(Stored items)
*-*-*

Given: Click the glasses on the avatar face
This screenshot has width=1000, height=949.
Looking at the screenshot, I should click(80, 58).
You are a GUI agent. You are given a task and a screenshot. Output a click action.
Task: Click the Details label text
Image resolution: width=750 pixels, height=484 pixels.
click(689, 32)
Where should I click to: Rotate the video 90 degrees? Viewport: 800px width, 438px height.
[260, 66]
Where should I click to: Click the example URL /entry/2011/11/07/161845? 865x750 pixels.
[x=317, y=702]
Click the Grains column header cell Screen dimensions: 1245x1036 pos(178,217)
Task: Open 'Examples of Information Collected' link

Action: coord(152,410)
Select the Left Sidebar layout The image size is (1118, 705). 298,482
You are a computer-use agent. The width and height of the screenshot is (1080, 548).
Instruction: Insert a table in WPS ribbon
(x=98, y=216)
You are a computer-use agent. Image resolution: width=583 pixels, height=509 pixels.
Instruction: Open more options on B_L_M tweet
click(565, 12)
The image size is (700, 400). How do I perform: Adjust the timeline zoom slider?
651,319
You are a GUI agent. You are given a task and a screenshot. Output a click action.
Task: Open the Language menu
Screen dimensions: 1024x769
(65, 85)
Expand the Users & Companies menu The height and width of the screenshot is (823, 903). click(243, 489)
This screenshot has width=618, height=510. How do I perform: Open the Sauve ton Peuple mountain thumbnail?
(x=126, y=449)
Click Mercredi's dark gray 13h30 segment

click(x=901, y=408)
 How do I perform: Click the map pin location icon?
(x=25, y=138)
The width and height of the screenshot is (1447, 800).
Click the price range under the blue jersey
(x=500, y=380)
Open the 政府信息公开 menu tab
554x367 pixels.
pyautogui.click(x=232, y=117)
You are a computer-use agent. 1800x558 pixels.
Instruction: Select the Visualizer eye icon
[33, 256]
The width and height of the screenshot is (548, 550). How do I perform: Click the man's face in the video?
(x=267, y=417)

*-*-*

WHAT IS NEEDED:
Reproduce every line above, keeping each word exactly as it appears.

FINISHED TASK:
Given: Click the glasses on the avatar face
This screenshot has width=1000, height=949.
Looking at the screenshot, I should click(80, 58).
You are a GUI agent. You are given a task and a screenshot. Output a click action.
Task: Click the Details label text
Image resolution: width=750 pixels, height=484 pixels.
click(689, 32)
Where should I click to: Rotate the video 90 degrees? Viewport: 800px width, 438px height.
[260, 66]
Where should I click to: Click the example URL /entry/2011/11/07/161845? 865x750 pixels.
[x=317, y=702]
Click the Grains column header cell Screen dimensions: 1245x1036 pos(178,217)
Task: Open 'Examples of Information Collected' link

Action: coord(152,410)
Select the Left Sidebar layout The image size is (1118, 705). 298,482
You are a computer-use agent. The width and height of the screenshot is (1080, 548).
Instruction: Insert a table in WPS ribbon
(x=98, y=216)
You are a computer-use agent. Image resolution: width=583 pixels, height=509 pixels.
Instruction: Open more options on B_L_M tweet
click(565, 12)
The image size is (700, 400). How do I perform: Adjust the timeline zoom slider?
651,319
You are a GUI agent. You are given a task and a screenshot. Output a click action.
Task: Open the Language menu
Screen dimensions: 1024x769
(65, 85)
Expand the Users & Companies menu The height and width of the screenshot is (823, 903). click(243, 489)
This screenshot has width=618, height=510. How do I perform: Open the Sauve ton Peuple mountain thumbnail?
(x=126, y=449)
Click Mercredi's dark gray 13h30 segment

click(x=901, y=408)
 How do I perform: Click the map pin location icon?
(x=25, y=138)
The width and height of the screenshot is (1447, 800).
Click the price range under the blue jersey
(x=500, y=380)
Open the 政府信息公开 menu tab
554x367 pixels.
pyautogui.click(x=232, y=117)
You are a computer-use agent. 1800x558 pixels.
Instruction: Select the Visualizer eye icon
[33, 256]
The width and height of the screenshot is (548, 550). How do I perform: Click the man's face in the video?
(x=267, y=417)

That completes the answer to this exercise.